Good morning. And once again, I just want to offer congratulations to both Brian and to Matt. We’re really excited for both of you and your future endeavors.
Thanks, Bob.
Thank you, Bob. Appreciate it.
Absolutely. Great. So obviously, you gave us tons of detail. It’s appreciated. Trying to get a sense of the Q2 impact from the EPA both revenue and EPS, I guess? And then, therefore, how much is left in your – you’ve guided to the year in the back half? And if you said that already, I apologize, but I don’t think I captured the Q2 impact. And then I guess just to finish that off, do you expect any lingering impacts in fiscal ‘23 from the EPA issues? Or do you make up the hit that you took this year so you could actually get a little better growth as a result?
Yes, I can take that.
Yes, Matt, why don’t you please handle the Q2, Q3 questions, and I can give a little more color on fiscal ‘23.
Sure, Bob. And you’re right, Bob, we didn’t disclose the exact numbers. We talked that Q2 would be the major impact of the EPA matter.

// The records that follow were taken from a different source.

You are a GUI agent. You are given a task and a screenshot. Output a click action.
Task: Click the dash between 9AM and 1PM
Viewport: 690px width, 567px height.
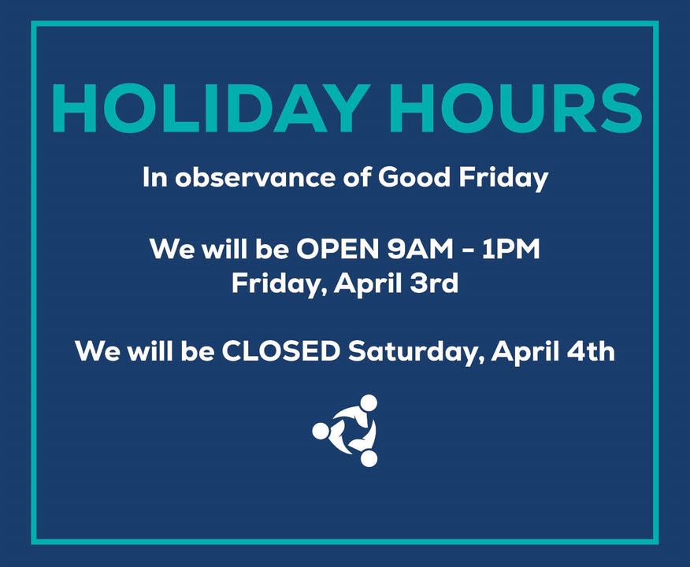click(x=468, y=251)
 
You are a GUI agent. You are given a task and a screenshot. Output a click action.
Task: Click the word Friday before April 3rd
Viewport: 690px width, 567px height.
click(x=279, y=284)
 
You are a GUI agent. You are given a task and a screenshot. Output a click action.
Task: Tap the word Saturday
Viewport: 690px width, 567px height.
click(x=414, y=351)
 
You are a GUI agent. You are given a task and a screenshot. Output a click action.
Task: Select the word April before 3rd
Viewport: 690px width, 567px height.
click(x=370, y=284)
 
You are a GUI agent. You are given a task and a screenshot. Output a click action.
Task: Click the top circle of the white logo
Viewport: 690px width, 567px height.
click(x=368, y=403)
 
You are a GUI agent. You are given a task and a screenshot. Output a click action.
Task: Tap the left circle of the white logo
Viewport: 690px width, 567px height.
click(x=320, y=431)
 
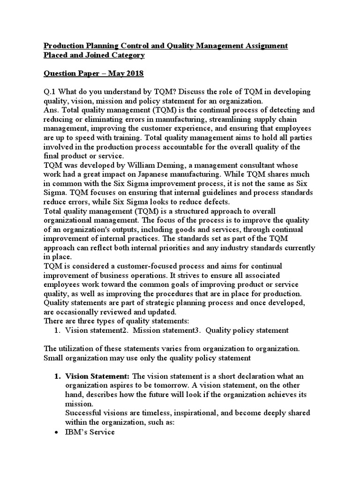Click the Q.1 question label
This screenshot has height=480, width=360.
[x=50, y=92]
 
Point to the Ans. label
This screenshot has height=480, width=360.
[x=52, y=110]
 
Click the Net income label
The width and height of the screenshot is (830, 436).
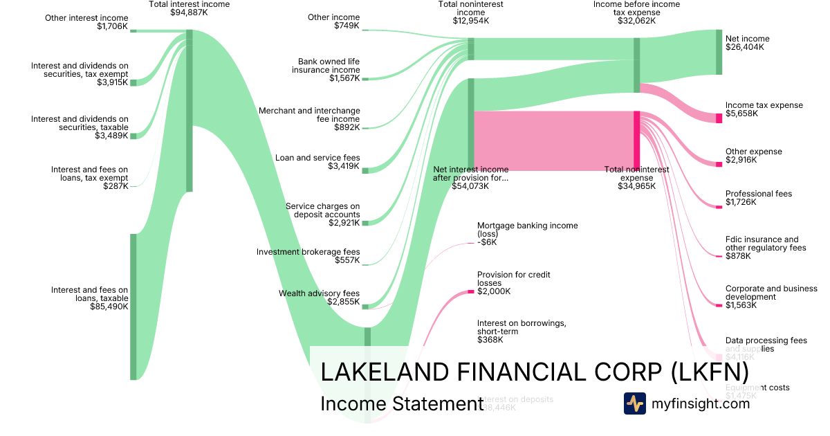point(747,39)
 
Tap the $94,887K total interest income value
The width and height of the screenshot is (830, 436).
point(190,12)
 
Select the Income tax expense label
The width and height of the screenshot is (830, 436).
point(764,105)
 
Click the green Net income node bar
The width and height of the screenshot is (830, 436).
point(719,52)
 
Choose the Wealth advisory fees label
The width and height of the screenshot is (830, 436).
point(319,293)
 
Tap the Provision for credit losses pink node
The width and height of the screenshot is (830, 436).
point(470,291)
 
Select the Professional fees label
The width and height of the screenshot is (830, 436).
point(758,194)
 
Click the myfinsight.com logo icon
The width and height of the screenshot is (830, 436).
point(634,403)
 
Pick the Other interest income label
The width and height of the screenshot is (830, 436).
point(86,18)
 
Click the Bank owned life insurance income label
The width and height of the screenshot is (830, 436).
point(325,66)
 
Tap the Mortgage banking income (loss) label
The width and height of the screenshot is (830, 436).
point(527,229)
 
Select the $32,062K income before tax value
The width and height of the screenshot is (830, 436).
point(636,21)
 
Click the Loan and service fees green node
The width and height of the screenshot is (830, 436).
point(365,170)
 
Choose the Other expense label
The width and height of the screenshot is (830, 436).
point(753,152)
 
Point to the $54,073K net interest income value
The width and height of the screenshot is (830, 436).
point(470,186)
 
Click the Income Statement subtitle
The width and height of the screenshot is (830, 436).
point(401,404)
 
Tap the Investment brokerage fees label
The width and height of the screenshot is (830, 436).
point(308,252)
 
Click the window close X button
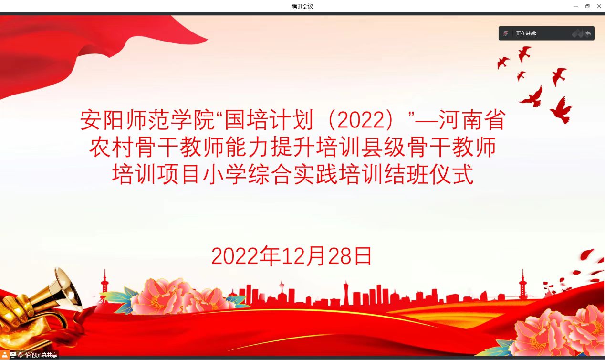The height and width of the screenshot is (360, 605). (x=599, y=6)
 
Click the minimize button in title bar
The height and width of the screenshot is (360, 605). (x=576, y=6)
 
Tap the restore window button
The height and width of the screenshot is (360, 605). (x=587, y=6)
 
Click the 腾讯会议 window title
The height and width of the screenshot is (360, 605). (x=302, y=6)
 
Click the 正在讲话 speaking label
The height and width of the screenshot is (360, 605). (x=526, y=33)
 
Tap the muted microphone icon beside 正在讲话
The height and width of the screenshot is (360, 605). (x=506, y=33)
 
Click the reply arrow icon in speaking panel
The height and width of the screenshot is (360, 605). (x=588, y=33)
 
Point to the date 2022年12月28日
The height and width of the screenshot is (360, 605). (x=292, y=255)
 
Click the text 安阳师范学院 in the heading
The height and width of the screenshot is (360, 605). (x=147, y=120)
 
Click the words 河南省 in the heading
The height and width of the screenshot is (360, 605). (x=472, y=120)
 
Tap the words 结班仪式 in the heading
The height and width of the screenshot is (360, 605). (x=428, y=174)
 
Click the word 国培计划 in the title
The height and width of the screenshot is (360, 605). (x=269, y=120)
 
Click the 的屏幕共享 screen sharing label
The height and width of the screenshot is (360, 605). (x=41, y=355)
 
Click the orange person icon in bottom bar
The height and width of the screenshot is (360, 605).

If you think about what we had come out with in terms of how the product categories were being impacted by the stop-ship we had during Q2, basically all of the categories were in a stop-ship and we’ve been ramping up since then. So we didn’t give exact numbers. If I had to kind of give you an overall, I’d say roughly two-thirds of the impact occurred in Q2 and maybe about one-third of the impact still lingering into Q3 as we get our air category ramped up to full shipping.
Okay. Great. That’s helpful. Yes, go ahead, Julien.

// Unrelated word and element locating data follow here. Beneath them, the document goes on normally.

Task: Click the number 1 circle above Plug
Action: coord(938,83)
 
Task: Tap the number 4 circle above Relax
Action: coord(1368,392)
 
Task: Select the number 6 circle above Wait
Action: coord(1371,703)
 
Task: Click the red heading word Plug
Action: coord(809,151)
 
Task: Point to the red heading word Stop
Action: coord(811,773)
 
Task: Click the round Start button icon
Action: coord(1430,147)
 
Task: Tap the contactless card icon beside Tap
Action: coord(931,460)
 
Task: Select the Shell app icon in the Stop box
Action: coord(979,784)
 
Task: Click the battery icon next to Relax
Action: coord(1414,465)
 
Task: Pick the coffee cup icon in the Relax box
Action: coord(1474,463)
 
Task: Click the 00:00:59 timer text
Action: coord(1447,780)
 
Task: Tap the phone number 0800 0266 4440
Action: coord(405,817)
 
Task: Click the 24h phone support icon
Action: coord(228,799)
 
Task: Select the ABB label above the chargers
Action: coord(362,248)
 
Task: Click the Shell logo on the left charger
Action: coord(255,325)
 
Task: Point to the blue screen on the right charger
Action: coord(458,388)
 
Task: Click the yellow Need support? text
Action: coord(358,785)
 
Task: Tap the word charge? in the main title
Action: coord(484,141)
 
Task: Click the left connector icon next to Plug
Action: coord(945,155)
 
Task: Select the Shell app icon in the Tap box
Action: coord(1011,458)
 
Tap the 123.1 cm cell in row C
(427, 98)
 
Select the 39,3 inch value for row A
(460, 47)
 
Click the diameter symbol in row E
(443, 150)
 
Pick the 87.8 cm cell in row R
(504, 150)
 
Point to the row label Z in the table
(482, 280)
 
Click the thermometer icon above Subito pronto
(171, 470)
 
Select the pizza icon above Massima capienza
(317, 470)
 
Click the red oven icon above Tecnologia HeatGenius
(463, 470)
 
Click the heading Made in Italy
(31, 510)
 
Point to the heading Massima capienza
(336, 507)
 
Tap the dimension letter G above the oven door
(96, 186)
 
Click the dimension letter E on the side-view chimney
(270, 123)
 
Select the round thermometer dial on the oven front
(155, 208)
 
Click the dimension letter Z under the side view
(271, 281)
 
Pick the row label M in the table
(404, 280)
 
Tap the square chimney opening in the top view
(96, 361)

Sorry, Bob. Hi, Bob. And on the fiscal ‘23 stuff, and I think for others on the call they may all have the same question as Bob, so does the EPA thing have ongoing impact. I think our main message — and I know our main message is that we’re working very hard to make sure that we retain the long-term business. On PUR, we’re much further along simply because the EPA resolution came sooner and the changes were simpler. And in the case of PUR, we’re looking quite good. I can’t imagine that we would have long-term impacts. We always have to keep earning our business. In the case of air, it’s a bit soon to tell, and yet we’re highly optimistic. The vast majority of customers are continuing to support a key market leader that they have been doing business with for decades. We know them. They trust us. Our products are exceptional and consumers need them. So highly optimistic. And that said, it just remains to be seen until we’re consistently shipping them, and that’s going to be the most important thing for them to have confidence to maintain the long-term distribution.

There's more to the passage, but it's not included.